A large improvement in HIV RNA levels and CD4 cell count for patients with HIV and changes in use of antiretroviral regimens with INSTIs between 2007 and 2014 were observed in the present study. These results are consistent with findings by previous studies [6-10]. Our results also confirmed that switching to antiretroviral regimens with INSTIs in clinical practice would lead to favorable effects of HIV RNA levels and CD4 cell count. Our findings suggested that there was a large effect of INSTIs on clinical improvement in the whole population of patients with HIV under long-term antiretroviral treatment.
This study has some limitations and problems. We used data from the Japan Cohort Study of HIV Patients Infected through Blood Products [14, 15]. Our participants were Japanese male hemophiliac patients with HIV who were infected by blood products in the 1980s, but we did not include females.

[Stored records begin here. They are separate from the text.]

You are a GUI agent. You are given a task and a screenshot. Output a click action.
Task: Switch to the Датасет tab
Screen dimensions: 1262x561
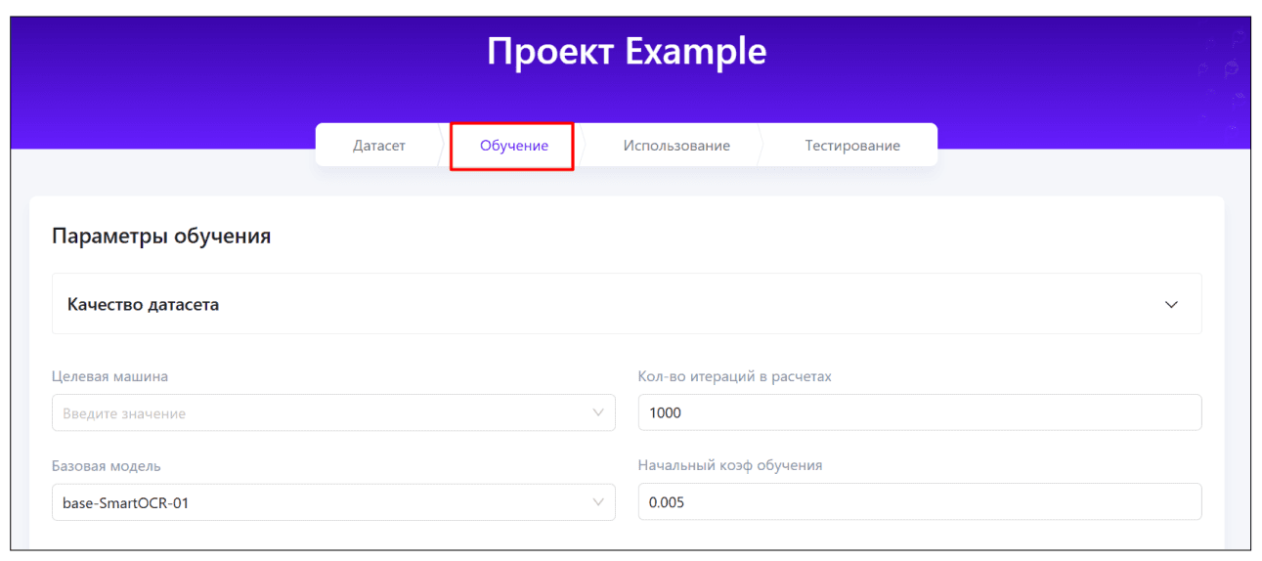point(378,146)
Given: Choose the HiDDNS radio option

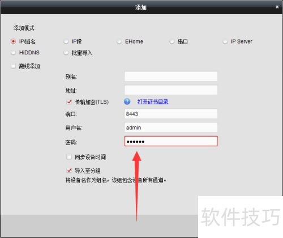Looking at the screenshot, I should coord(13,52).
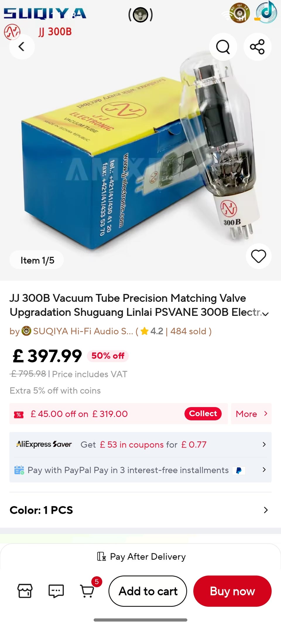The height and width of the screenshot is (627, 281).
Task: Open chat message icon
Action: click(56, 591)
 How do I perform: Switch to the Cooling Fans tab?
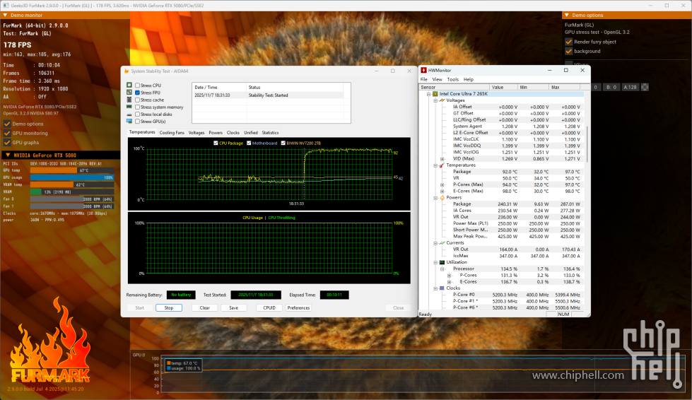pos(172,133)
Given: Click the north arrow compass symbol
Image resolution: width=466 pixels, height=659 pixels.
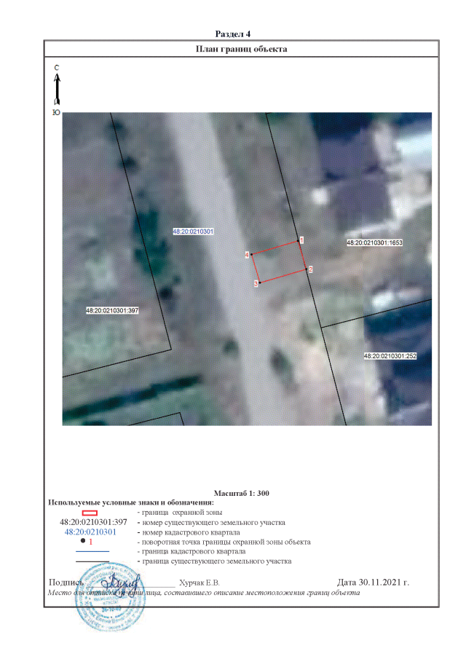Looking at the screenshot, I should [57, 90].
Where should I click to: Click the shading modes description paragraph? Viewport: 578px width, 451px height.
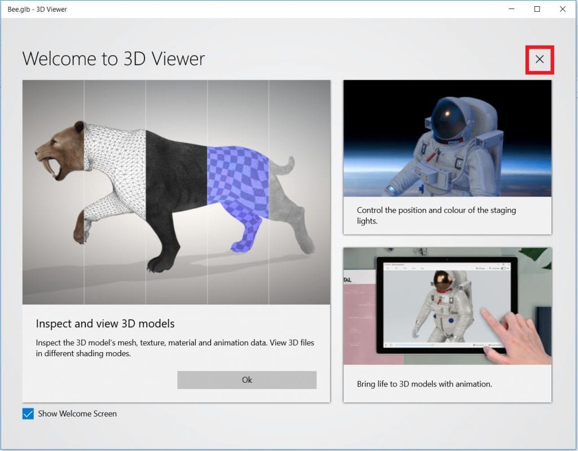tap(175, 348)
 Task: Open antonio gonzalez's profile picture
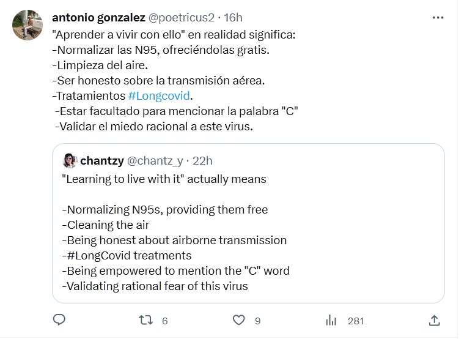[28, 26]
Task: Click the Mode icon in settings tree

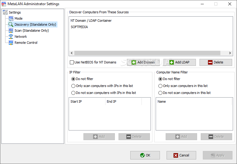Action: point(11,18)
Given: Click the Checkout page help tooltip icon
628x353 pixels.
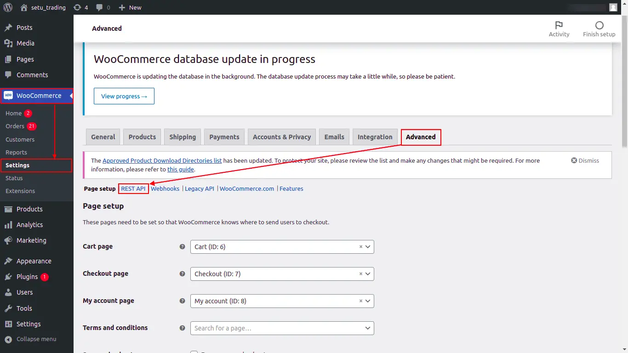Looking at the screenshot, I should click(x=182, y=273).
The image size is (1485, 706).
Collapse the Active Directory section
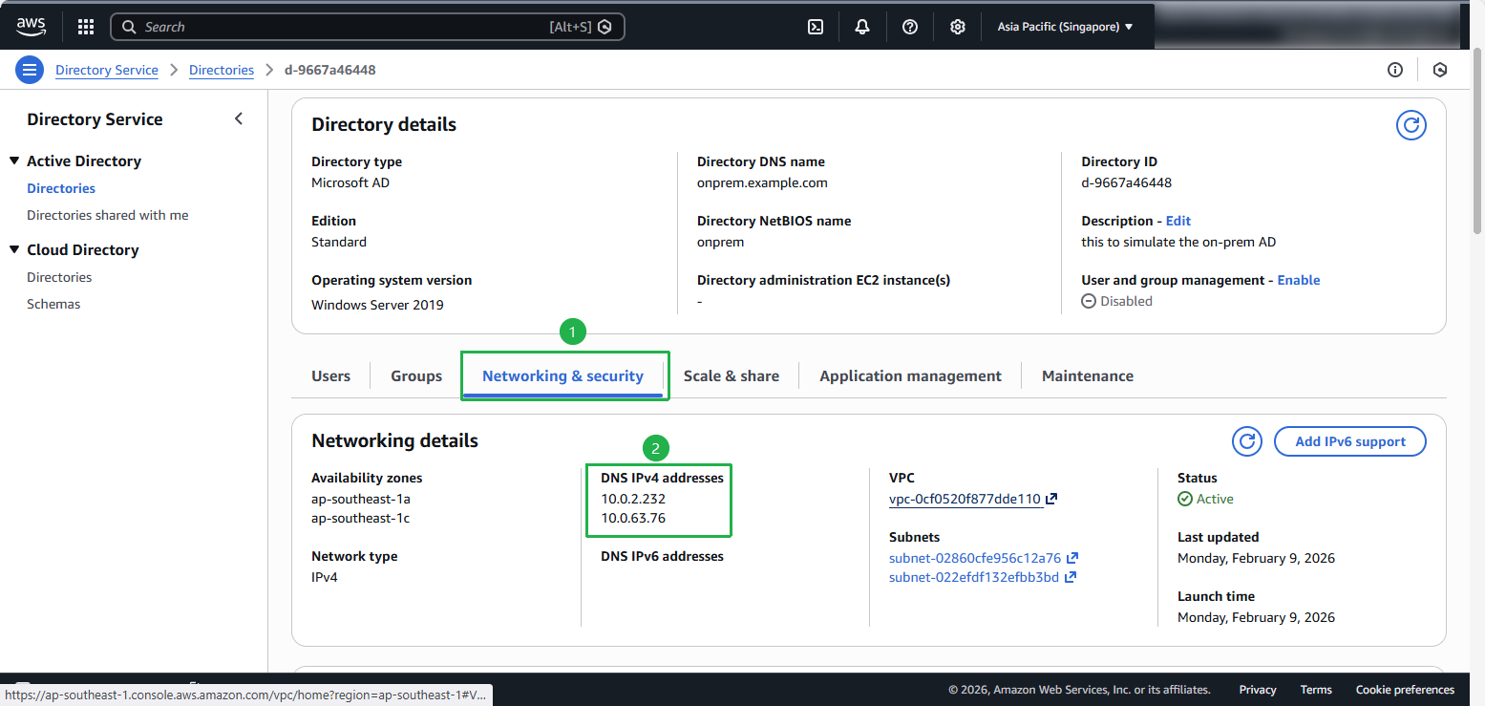click(x=14, y=161)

Most participants appeared to have some favorable factors for switching to antiretroviral therapy (e.g., long-term, routinely good medical care, sufficient monitoring of HIV RNA levels and CD4 cell count, and relatively complete adherence of antiretroviral therapy) [14-16]. The data that were used in this study were at only one time point in each of 2007 and 2014. Participants who changed from no treatment in 2007 to antiretroviral regimen use, including INSTIs in 2014, in our study would have had initiation of antiretroviral regimen use, including INSTIs for treatment-naive patients between 2007 and 2014. Additionally, there also would have been those who switched to antiretroviral regimens with INSTIs after initiation of an antiretroviral regimen without INSTIs between 2007 and 2014. We observed changes in antiretroviral regimen use between 2007 and 2014. Currently, antiretroviral regimens are being continually developed, research on these regimens is ongoing, and guidelines are constantly being updated [3, 5, 11]. In Japan, other INSTIs, such as elvitegravir and dolutegravir, were approved in 2013 and 2014, respectively [5]. The current antiretroviral regimens with INSTIs have a risk of viral failure because of drug-resistance, similar to other regimens [3]. Changes in antiretroviral regimen use will continue in the future [3]. We analyzed HIV RNA levels and CD4 cell count as effects of switching to an antiretroviral regimen with an INSTI. Evaluating effects of switching regimens requires observations of other variables, such as adverse events and quality of life [3, 12].
CONCLUSION
We found a considerable effect of switching to antiretroviral regimens with INSTIs for Japanese patients with HIV who were infected by blood products. This finding suggests that this switch in clinical practice will lead to favorable effects.
CONFLICT OF INTEREST
The authors confirm that this article content has no conflict of interest.
ACKNOWLEDGEMENTS
This study was supported by the Yu-ai Welfare Foundation (Public Interest Incorporated Foundation) in Japan.
MK and Shuji Hashimoto conceived the idea, wrote the proposal, analyzed the data, and drafted the paper. TS and SO approved the proposal with some revisions. KF and HY interpreted the analysis. TS, Satoshi Higasa, Miwa Ogane, and Manabu Okamoto reviewed and edited the manuscript. All authors read and approved the final manuscript.